И настал день. Неужто весна-красна уже близехонько? Потому как за оконцами в небе синь бездонная, гляди-ка, и прозрачные слюдяные сосульки с карнизов свесились, и псы дворовые больно радостно разбрехались: чуют, видать, скорые собачьи свадьбы.
Да, настал этот день: на чугунной плите весь сервиз выставлен – все триста пятьдесят предметов. А триста пятьдесят первый – сама золотая братина, как матка посреди пчелиного роя. Вместе с мастером и подмастерьями стоял возле сервиза управляющий Катлинским заводом Людвиг Штильрах, не отрываясь смотрел на сервиз, – впервые его целиком увидел, – теребил свою растрепанную черную бороду. Дыхание перехватило, зажмуриться охота. Нет, нет, невозможно… Невозможно, чтобы это волшебство и роскошество сотворили руки человеческие!..
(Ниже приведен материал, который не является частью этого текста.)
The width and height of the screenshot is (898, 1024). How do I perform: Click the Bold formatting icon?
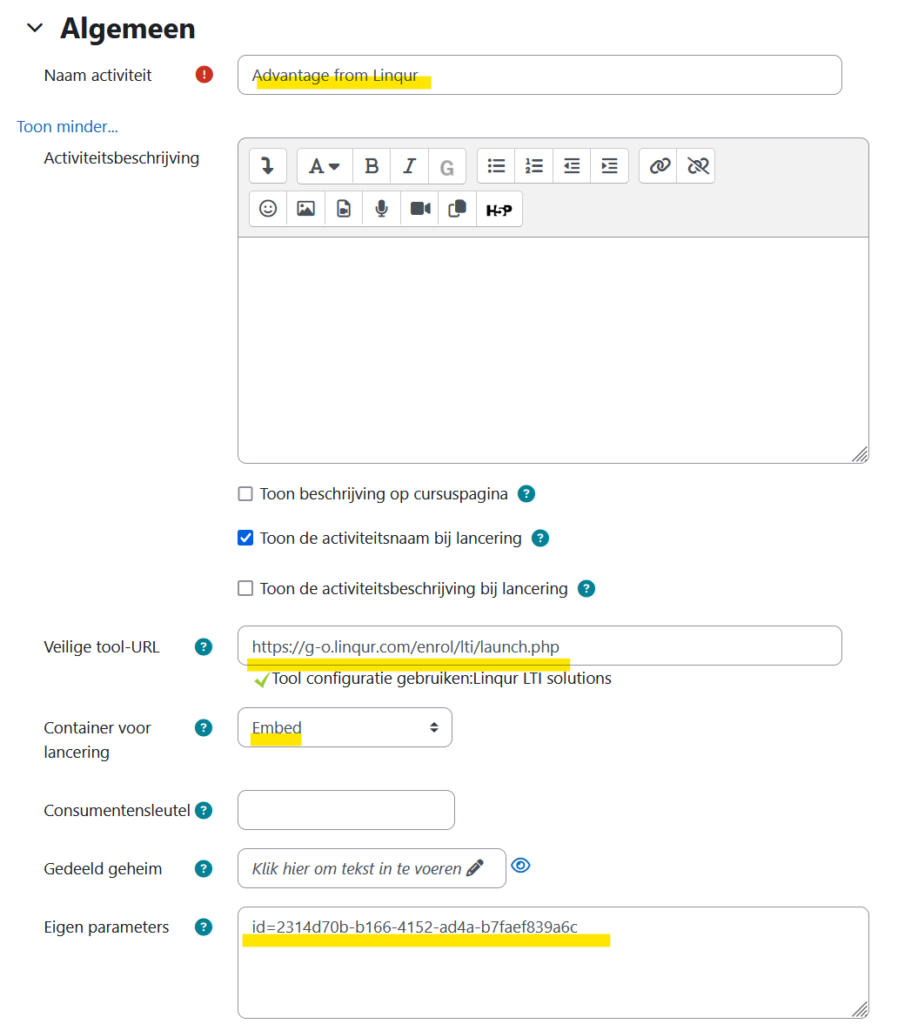(371, 166)
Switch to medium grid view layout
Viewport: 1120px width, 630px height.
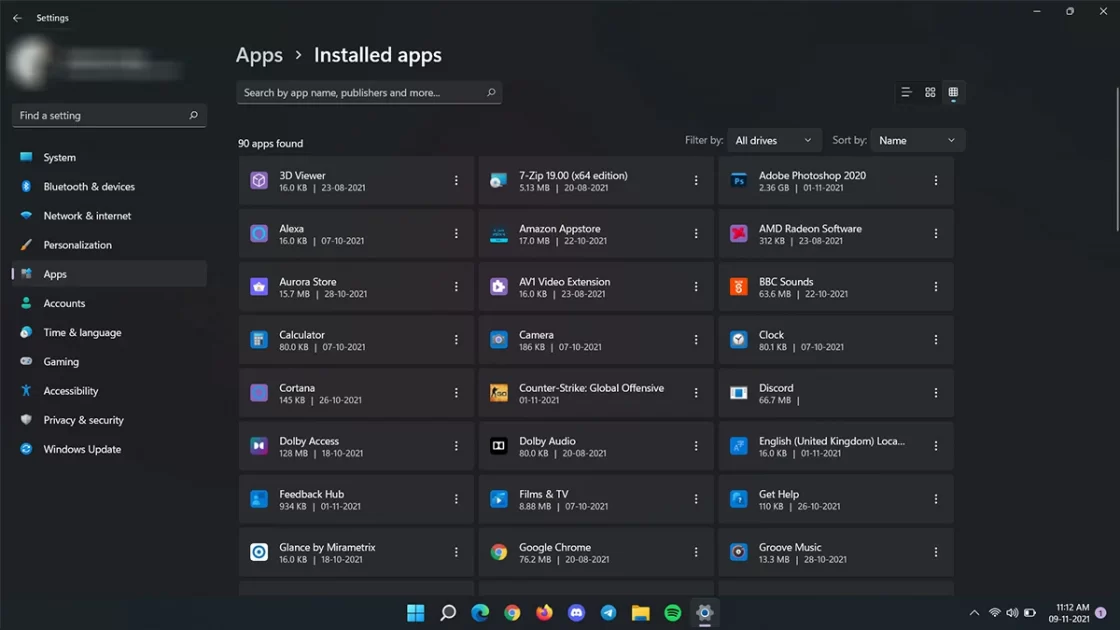[930, 92]
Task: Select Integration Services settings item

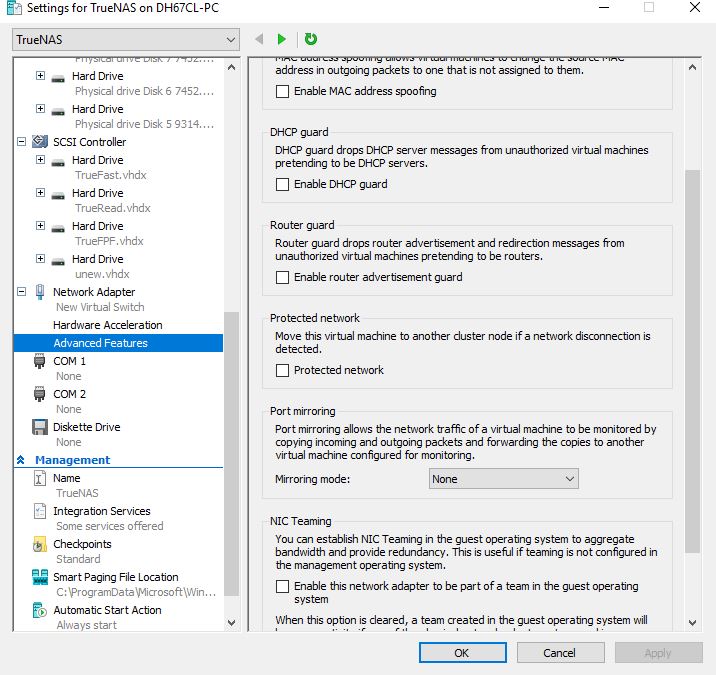Action: coord(101,511)
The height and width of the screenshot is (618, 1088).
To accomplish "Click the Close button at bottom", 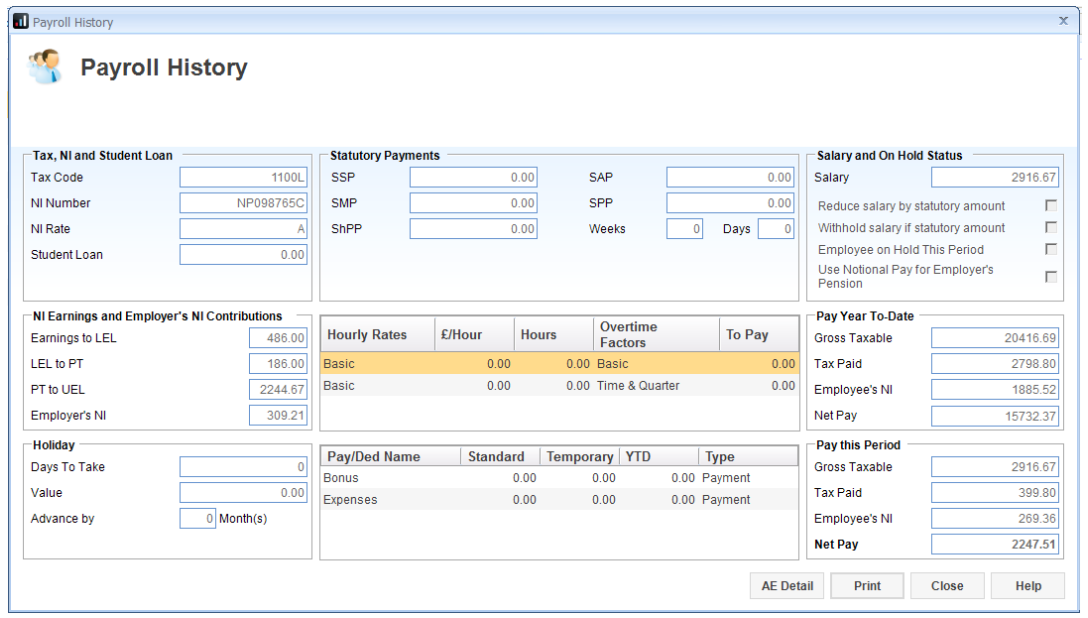I will tap(946, 586).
– Изладили… – тихо сказал мастер.
– Теперь, чай, мы вольные? – с внезапным изумлением прошептал Данилка.
– Подождем, однако, воли. – Прошка Седой вздохнул. – Пока в Питер да к нам обратно…
Невообразимо пусто стало в душе и сердце гениального мастера – будто все из него вынули без остатка. Спать, что ли, под образа завалиться? И пусть над тобой ликам святых отцов тихо лампадка светит. Пусть сверчок за печкой поскрипывает. Ох, грехи наши тяжкие…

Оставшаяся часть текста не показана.